Você já percebeu como, muitas vezes, o dia termina e fica a sensação de que esteve ocupado o tempo todo, mas sem realmente ter estado presente?
Celular, séries, redes sociais, trabalho excessivo, compromissos em sequência. A distração constante pode parecer descanso, mas nem sempre é.
A pergunta que costuma ficar escondida é: do que você está tentando fugir quando se distrai o tempo todo?
Distração não é descanso
Descansar envolve pausa, recuperação e presença.
A distração, por outro lado, muitas vezes funciona como um afastamento emocional. Um jeito de não entrar em contato com sentimentos que incomodam, como ansiedade, angústia, tristeza, frustração ou conflitos internos.

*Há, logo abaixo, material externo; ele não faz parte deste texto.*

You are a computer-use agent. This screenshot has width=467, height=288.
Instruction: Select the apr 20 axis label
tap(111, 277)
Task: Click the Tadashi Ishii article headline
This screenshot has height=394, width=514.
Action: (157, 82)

Quando a mente não para, às vezes não é porque ela está cheia demais, mas porque silenciar parece ameaçador.
O que costuma estar por trás da distração excessiva
Na prática clínica, é comum que a distração constante esteja ligada a:
- ansiedade e antecipação excessiva
- dificuldade de lidar com o vazio ou com o silêncio
- medo de entrar em contato com emoções antigas
- conflitos nos relacionamentos
- autocobrança intensa
- sensação de inadequação ou fracasso
A distração funciona como um alívio momentâneo, mas não resolve aquilo que está sendo evitado. Pelo contrário: quanto mais se foge, mais essas questões tendem a retornar, às vezes com ainda mais intensidade.
O custo de fugir de si mesmo
Quando a distração vira padrão, alguns sinais começam a aparecer:
- cansaço constante, mesmo sem esforço físico intenso
- dificuldade de concentração
- sensação de vida no “automático”
- irritação sem motivo claro
- sensação de que algo está faltando
Não é raro que a pessoa diga:
“Quando paro, fico pior.”
Isso não significa que parar seja o problema, mas que existem conteúdos emocionais que ainda não encontraram espaço para serem elaborados.
Psicoterapia: um espaço para parar com segurança
A psicoterapia não é um lugar para forçar respostas nem para “remexer” no que a pessoa não dá conta.
Ela é um espaço de escuta, cuidado e reflexão, onde é possível diminuir o ritmo e, aos poucos, compreender aquilo que vem sendo evitado.
Em vez de fugir, o trabalho terapêutico permite:
- nomear emoções
- entender padrões de comportamento
- reconhecer limites
- construir novas formas de lidar com o que dói
Quando há sustentação profissional, parar deixa de ser ameaça e passa a ser possibilidade.
Fugir cansa. Compreender alivia.
A distração não é o problema em si. Todos precisamos, em alguns momentos, nos distrair.
A questão é quando ela se torna a única forma de lidar com a vida emocional.
Talvez a pergunta não seja “por que me distraio tanto?”, mas sim: o que em mim está pedindo atenção?
Se sentir que é o momento de olhar para isso com mais cuidado, a psicoterapia pode ajudar.